The task >>
Nothing in the records may be altered; repeat them exactly.

[Data under study Boundary: Start]

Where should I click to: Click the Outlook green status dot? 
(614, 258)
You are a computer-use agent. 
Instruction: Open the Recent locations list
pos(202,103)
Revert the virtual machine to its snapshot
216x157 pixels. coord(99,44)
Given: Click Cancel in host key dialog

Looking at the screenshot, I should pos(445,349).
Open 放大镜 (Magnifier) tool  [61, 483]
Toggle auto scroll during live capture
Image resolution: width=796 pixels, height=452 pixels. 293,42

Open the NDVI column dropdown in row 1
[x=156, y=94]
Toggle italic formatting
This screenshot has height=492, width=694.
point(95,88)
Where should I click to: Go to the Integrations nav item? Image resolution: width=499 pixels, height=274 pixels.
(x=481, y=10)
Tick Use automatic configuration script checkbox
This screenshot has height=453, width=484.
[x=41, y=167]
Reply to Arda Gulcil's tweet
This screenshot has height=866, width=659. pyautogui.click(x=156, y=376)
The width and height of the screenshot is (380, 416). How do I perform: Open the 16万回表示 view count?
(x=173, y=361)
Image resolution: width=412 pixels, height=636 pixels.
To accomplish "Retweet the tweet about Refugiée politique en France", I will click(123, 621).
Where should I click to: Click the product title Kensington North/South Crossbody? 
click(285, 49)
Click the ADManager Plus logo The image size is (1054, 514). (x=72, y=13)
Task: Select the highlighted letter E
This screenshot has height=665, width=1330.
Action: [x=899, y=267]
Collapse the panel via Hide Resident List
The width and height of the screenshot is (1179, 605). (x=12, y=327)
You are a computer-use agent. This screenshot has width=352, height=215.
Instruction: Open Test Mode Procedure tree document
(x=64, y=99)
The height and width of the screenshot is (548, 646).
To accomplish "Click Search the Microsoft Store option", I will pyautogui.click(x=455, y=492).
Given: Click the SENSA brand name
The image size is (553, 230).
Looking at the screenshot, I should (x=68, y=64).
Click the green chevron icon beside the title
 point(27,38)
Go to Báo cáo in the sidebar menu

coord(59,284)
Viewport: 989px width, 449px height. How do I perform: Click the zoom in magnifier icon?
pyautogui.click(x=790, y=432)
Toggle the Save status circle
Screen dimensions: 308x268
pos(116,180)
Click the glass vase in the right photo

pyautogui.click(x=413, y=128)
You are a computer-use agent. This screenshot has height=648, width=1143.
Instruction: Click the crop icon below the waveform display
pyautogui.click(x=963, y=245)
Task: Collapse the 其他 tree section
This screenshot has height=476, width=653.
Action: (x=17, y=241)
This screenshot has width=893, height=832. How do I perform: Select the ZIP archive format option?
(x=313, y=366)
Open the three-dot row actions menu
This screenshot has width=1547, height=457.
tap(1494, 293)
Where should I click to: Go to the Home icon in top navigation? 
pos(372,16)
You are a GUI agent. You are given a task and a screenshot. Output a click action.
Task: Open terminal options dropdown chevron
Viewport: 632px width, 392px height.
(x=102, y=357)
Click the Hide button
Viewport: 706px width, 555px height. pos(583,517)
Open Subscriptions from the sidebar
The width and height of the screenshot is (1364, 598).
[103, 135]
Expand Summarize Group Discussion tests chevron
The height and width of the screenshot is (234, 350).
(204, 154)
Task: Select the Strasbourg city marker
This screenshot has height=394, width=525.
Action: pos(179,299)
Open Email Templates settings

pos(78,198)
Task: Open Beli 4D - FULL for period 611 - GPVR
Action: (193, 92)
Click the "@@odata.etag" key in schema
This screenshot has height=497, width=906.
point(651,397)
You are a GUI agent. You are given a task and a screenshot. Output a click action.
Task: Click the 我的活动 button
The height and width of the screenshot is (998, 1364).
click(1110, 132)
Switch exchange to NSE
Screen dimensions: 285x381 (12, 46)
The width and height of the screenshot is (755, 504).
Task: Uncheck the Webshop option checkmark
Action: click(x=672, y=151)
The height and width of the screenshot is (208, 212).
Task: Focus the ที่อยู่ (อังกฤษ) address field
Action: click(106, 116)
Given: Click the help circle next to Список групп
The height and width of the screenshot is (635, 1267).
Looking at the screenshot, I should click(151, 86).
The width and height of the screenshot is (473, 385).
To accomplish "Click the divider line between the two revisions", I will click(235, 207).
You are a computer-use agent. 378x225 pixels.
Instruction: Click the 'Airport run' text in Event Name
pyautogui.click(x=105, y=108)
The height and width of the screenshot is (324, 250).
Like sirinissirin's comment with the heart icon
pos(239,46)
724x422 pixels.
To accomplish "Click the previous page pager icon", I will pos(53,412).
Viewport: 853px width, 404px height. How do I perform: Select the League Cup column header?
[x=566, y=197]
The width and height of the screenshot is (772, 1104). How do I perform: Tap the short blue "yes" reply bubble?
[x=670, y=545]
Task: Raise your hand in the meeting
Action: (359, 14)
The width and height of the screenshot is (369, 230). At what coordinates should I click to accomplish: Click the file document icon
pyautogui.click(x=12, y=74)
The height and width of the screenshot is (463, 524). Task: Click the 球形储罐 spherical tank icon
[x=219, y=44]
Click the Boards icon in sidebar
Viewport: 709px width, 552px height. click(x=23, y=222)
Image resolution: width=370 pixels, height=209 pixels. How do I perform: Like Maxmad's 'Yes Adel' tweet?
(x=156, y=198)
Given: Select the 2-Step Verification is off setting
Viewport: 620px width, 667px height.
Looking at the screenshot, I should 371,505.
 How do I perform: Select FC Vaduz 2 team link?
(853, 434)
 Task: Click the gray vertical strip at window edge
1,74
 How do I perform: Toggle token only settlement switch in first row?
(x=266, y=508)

[Data under study Boundary: End]

Worked solution >>
Where should I click to: Click the Outlook green status dot? 
(614, 258)
You are a computer-use agent. 
Instruction: Open the Recent locations list
pos(202,103)
Revert the virtual machine to its snapshot
216x157 pixels. coord(99,44)
Given: Click Cancel in host key dialog

Looking at the screenshot, I should pos(445,349).
Open 放大镜 (Magnifier) tool  [61, 483]
Toggle auto scroll during live capture
Image resolution: width=796 pixels, height=452 pixels. 293,42

Open the NDVI column dropdown in row 1
[x=156, y=94]
Toggle italic formatting
This screenshot has height=492, width=694.
point(95,88)
Where should I click to: Go to the Integrations nav item? Image resolution: width=499 pixels, height=274 pixels.
(x=481, y=10)
Tick Use automatic configuration script checkbox
This screenshot has height=453, width=484.
[x=41, y=167]
Reply to Arda Gulcil's tweet
This screenshot has height=866, width=659. pyautogui.click(x=156, y=376)
The width and height of the screenshot is (380, 416). How do I perform: Open the 16万回表示 view count?
(x=173, y=361)
Image resolution: width=412 pixels, height=636 pixels.
To accomplish "Retweet the tweet about Refugiée politique en France", I will click(123, 621).
Where should I click to: Click the product title Kensington North/South Crossbody? 
click(285, 49)
Click the ADManager Plus logo The image size is (1054, 514). (x=72, y=13)
Task: Select the highlighted letter E
This screenshot has height=665, width=1330.
Action: [x=899, y=267]
Collapse the panel via Hide Resident List
The width and height of the screenshot is (1179, 605). (x=12, y=327)
You are a computer-use agent. This screenshot has width=352, height=215.
Instruction: Open Test Mode Procedure tree document
(x=64, y=99)
The height and width of the screenshot is (548, 646).
To accomplish "Click Search the Microsoft Store option", I will pyautogui.click(x=455, y=492).
Given: Click the SENSA brand name
The image size is (553, 230).
Looking at the screenshot, I should (x=68, y=64).
Click the green chevron icon beside the title
 point(27,38)
Go to Báo cáo in the sidebar menu

coord(59,284)
Viewport: 989px width, 449px height. How do I perform: Click the zoom in magnifier icon?
pyautogui.click(x=790, y=432)
Toggle the Save status circle
Screen dimensions: 308x268
pos(116,180)
Click the glass vase in the right photo

pyautogui.click(x=413, y=128)
You are a computer-use agent. This screenshot has height=648, width=1143.
Instruction: Click the crop icon below the waveform display
pyautogui.click(x=963, y=245)
Task: Collapse the 其他 tree section
This screenshot has height=476, width=653.
Action: (x=17, y=241)
This screenshot has width=893, height=832. How do I perform: Select the ZIP archive format option?
(x=313, y=366)
Open the three-dot row actions menu
This screenshot has width=1547, height=457.
tap(1494, 293)
Where should I click to: Go to the Home icon in top navigation? 
pos(372,16)
You are a GUI agent. You are given a task and a screenshot. Output a click action.
Task: Open terminal options dropdown chevron
Viewport: 632px width, 392px height.
(x=102, y=357)
Click the Hide button
Viewport: 706px width, 555px height. pos(583,517)
Open Subscriptions from the sidebar
The width and height of the screenshot is (1364, 598).
[103, 135]
Expand Summarize Group Discussion tests chevron
The height and width of the screenshot is (234, 350).
(204, 154)
Task: Select the Strasbourg city marker
This screenshot has height=394, width=525.
Action: pos(179,299)
Open Email Templates settings

pos(78,198)
Task: Open Beli 4D - FULL for period 611 - GPVR
Action: (193, 92)
Click the "@@odata.etag" key in schema
This screenshot has height=497, width=906.
point(651,397)
You are a GUI agent. You are given a task and a screenshot. Output a click action.
Task: Click the 我的活动 button
The height and width of the screenshot is (998, 1364).
click(1110, 132)
Switch exchange to NSE
Screen dimensions: 285x381 (12, 46)
The width and height of the screenshot is (755, 504).
Task: Uncheck the Webshop option checkmark
Action: click(x=672, y=151)
The height and width of the screenshot is (208, 212).
Task: Focus the ที่อยู่ (อังกฤษ) address field
Action: click(106, 116)
Given: Click the help circle next to Список групп
The height and width of the screenshot is (635, 1267).
Looking at the screenshot, I should click(151, 86).
The width and height of the screenshot is (473, 385).
To accomplish "Click the divider line between the two revisions", I will click(235, 207).
You are a computer-use agent. 378x225 pixels.
Instruction: Click the 'Airport run' text in Event Name
pyautogui.click(x=105, y=108)
The height and width of the screenshot is (324, 250).
Like sirinissirin's comment with the heart icon
pos(239,46)
724x422 pixels.
To accomplish "Click the previous page pager icon", I will pos(53,412).
Viewport: 853px width, 404px height. How do I perform: Select the League Cup column header?
[x=566, y=197]
The width and height of the screenshot is (772, 1104). How do I perform: Tap the short blue "yes" reply bubble?
[x=670, y=545]
Task: Raise your hand in the meeting
Action: (359, 14)
The width and height of the screenshot is (369, 230). At what coordinates should I click to accomplish: Click the file document icon
pyautogui.click(x=12, y=74)
The height and width of the screenshot is (463, 524). Task: Click the 球形储罐 spherical tank icon
[x=219, y=44]
Click the Boards icon in sidebar
Viewport: 709px width, 552px height. click(x=23, y=222)
Image resolution: width=370 pixels, height=209 pixels. How do I perform: Like Maxmad's 'Yes Adel' tweet?
(x=156, y=198)
Given: Select the 2-Step Verification is off setting
Viewport: 620px width, 667px height.
Looking at the screenshot, I should 371,505.
 How do I perform: Select FC Vaduz 2 team link?
(853, 434)
 Task: Click the gray vertical strip at window edge
1,74
 How do I perform: Toggle token only settlement switch in first row?
(x=266, y=508)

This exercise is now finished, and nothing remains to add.